Kim: So, when did you actually get a chance to talk with him?

Shelly: That night there was a dinner at a nice hotel in Dallas. The lady who had hired us said “Hey, if y’all want to come along for dinner tonight, of course, y’all are more than welcome.” I told my girlfriend we had to go because I had to have a chance to meet this Steve that I was so, so fascinated with.

So that night at dinner he made me feel so comfortable. I was eight years younger than he was. He just had such wisdom and he was knowledgeable, but he didn’t make me feel awkward about being young and naïve. He just made me feel like I was the most important person in the room that day.

Kim: So that marked the beginning of this wonderful romance I take it.

Shelly: It did! After that we started dating. We started dating long distance. Of course, this was long before cell phones and facetiming and all of that sort of communication was even around. We wrote letters back and forth to each other and we would talk on the phone for hours and hours a night just getting to know each other. That was just definitely the beginning of our whirlwind romance.

Kim: But there was something missing. He had all of these qualities that you had looked for in a man but there was one thing missing. What was that?
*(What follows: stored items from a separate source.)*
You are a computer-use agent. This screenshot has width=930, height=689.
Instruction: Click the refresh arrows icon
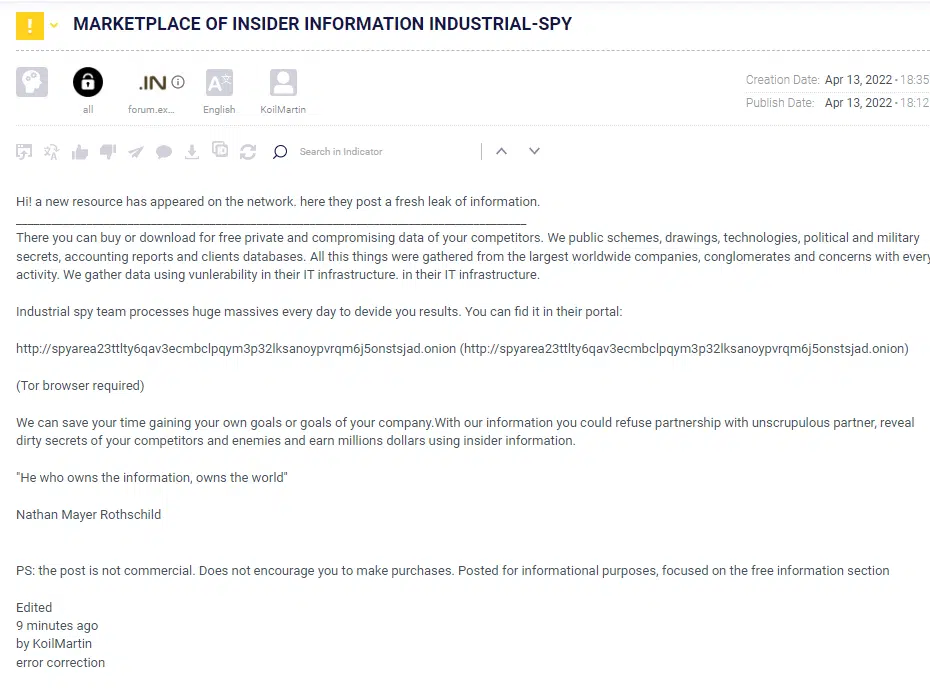[x=248, y=152]
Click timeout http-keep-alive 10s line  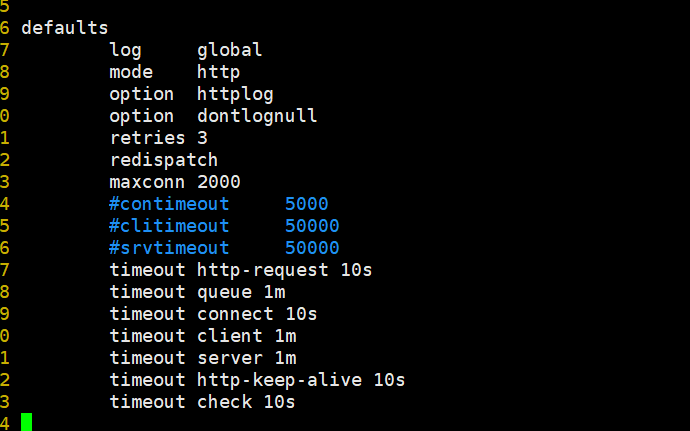pos(257,380)
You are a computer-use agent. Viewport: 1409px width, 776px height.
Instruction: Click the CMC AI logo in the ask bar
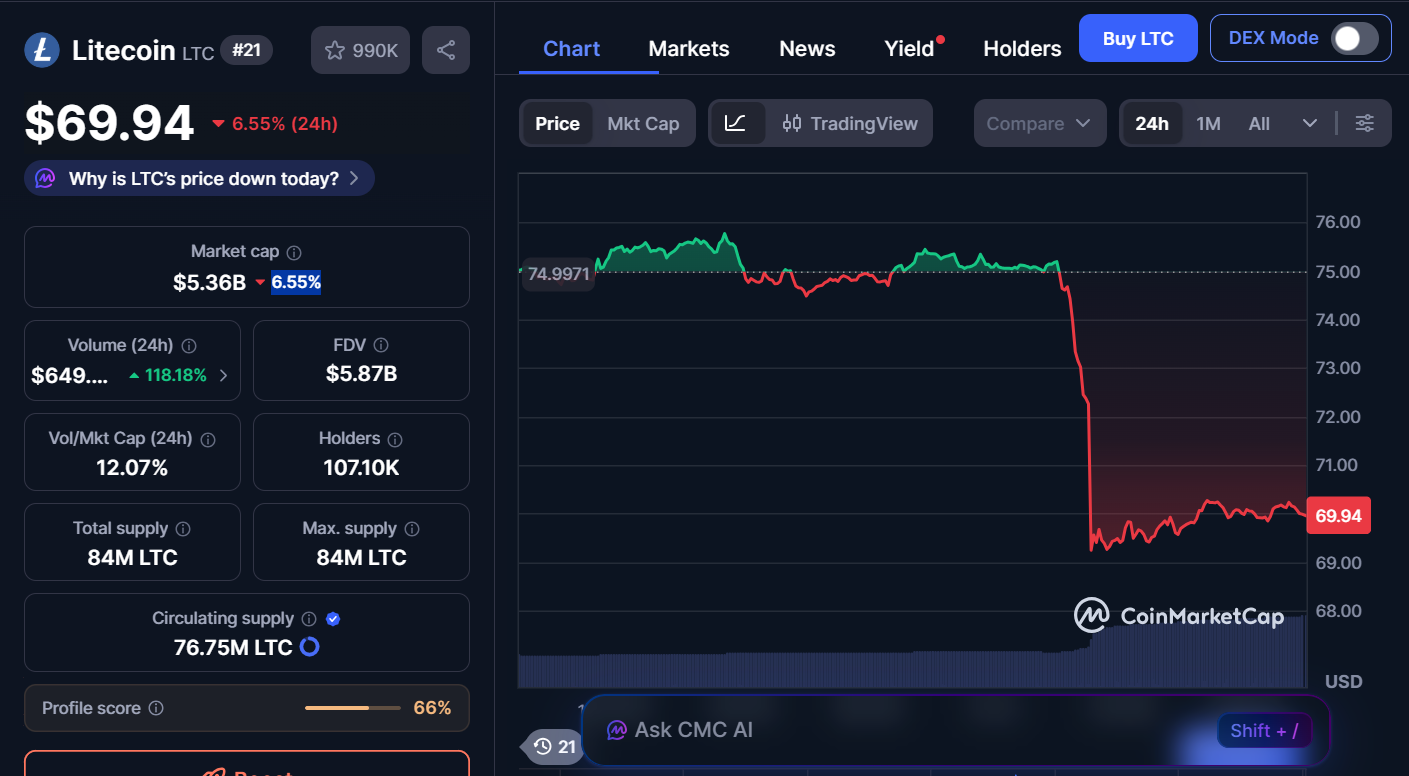(618, 730)
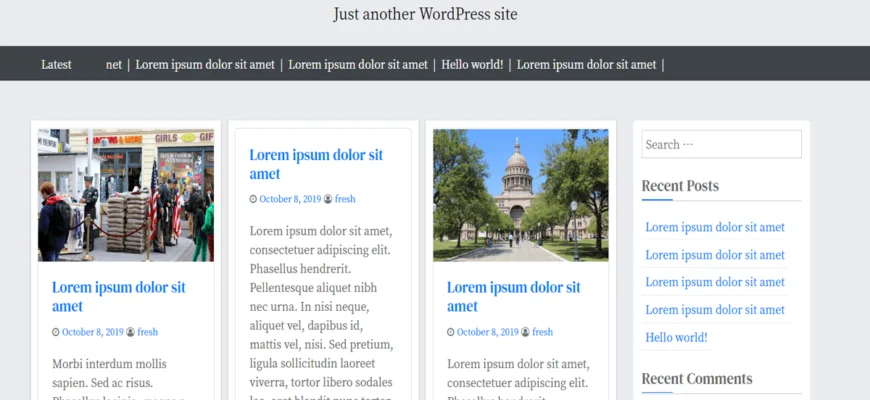Image resolution: width=870 pixels, height=400 pixels.
Task: Select the last ticker headline after "Hello world!"
Action: coord(586,64)
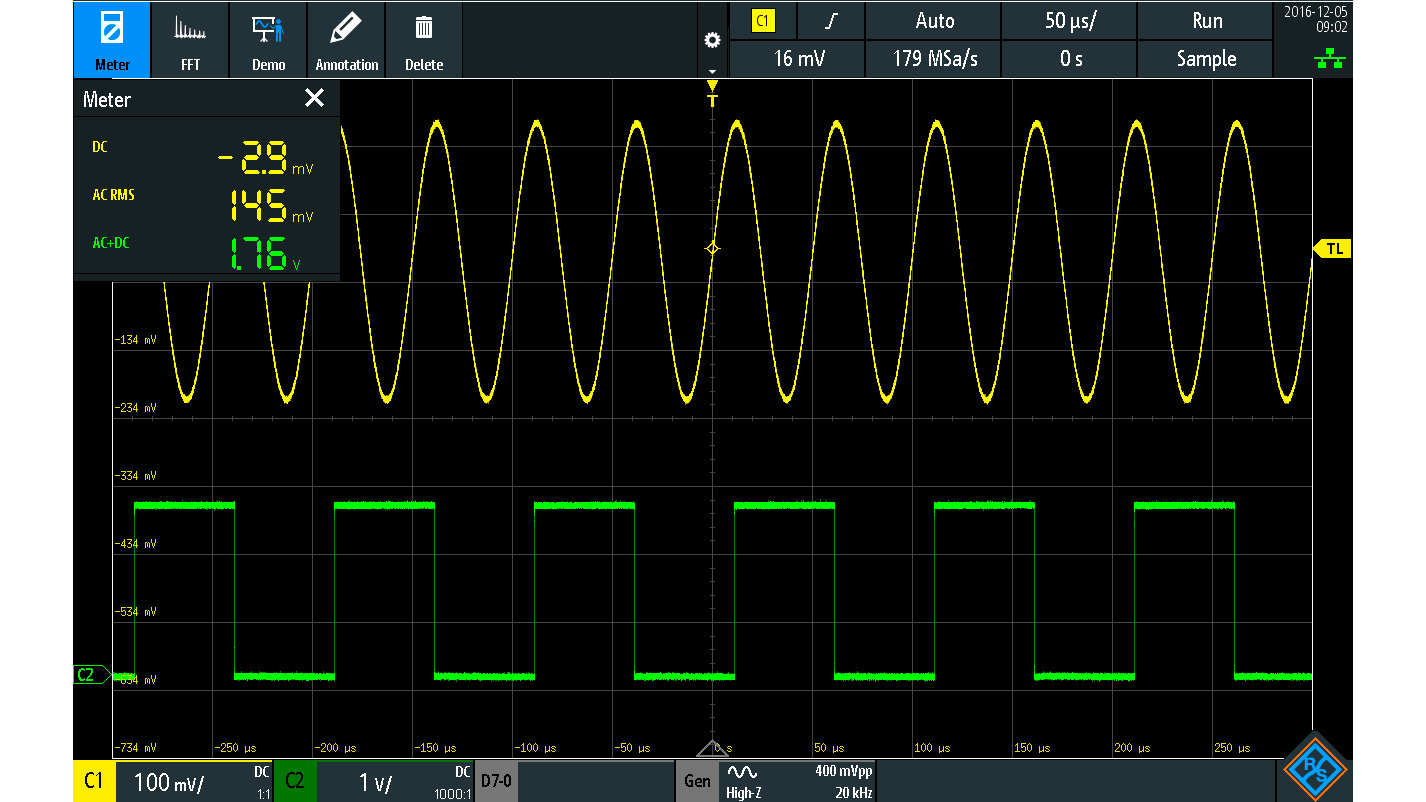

Shelly: Right, right. Well I mean he was an unbelievable man. I mean he was probably the best man I had ever met. He had every quality that I could ever look for in a husband. But when I had really been dating him for a while, God started, honestly, just convicting me. I mean the Holy Spirit was just in me tugging at my heart. I knew he went to church on Sundays. He had grown up going to church, but he truly did not know Jesus as his Lord and Savior. We of course started talking about it and the more that we talked about it, the more that I realized that we were not on the same page.

So, of course, I started praying about it. I knew that I could not spend the rest of my life with a man who did not truly know Jesus as his Lord and Savior. Our views would be different. I knew that the Bible and the Word told me that we were supposed to be evenly yoked. I knew—I kind of set a date in my mind and I thought I’m going to have to end this relationship if at some point he does not make a decision to ask Jesus as his Lord and Savior.

Eventually, he started asking more and more questions about the Lord. He started attending church with me. I think the Holy Spirit really started tugging at him and one Sunday after church—we were in Dallas and we walked to a creek bed near my parent’s house—and he said “Shelly Renee,” he said, “I want you to know that I would do anything for you, but I want you to know that I’m doing this for me. I want to ask Jesus to be my Lord and Savior—that I believe He died on the cross. I believe He died for my sins and I want Him to rule over my life forever.”

I mean I don’t think that I’ve ever been more excited or filled with more joy in my entire life because I knew a hundred percent at this point that this was the man that God had for me. It was completely His will and I knew that I would be able to marry him one day if he asked and he did. [Laughter] Very soon.

Kim: And he did. Well I want to ask you this: as you’re dating, you’re this Christian woman dating a non-Christian man and I’m sure you had some boundaries as a Christian woman, was he okay with that?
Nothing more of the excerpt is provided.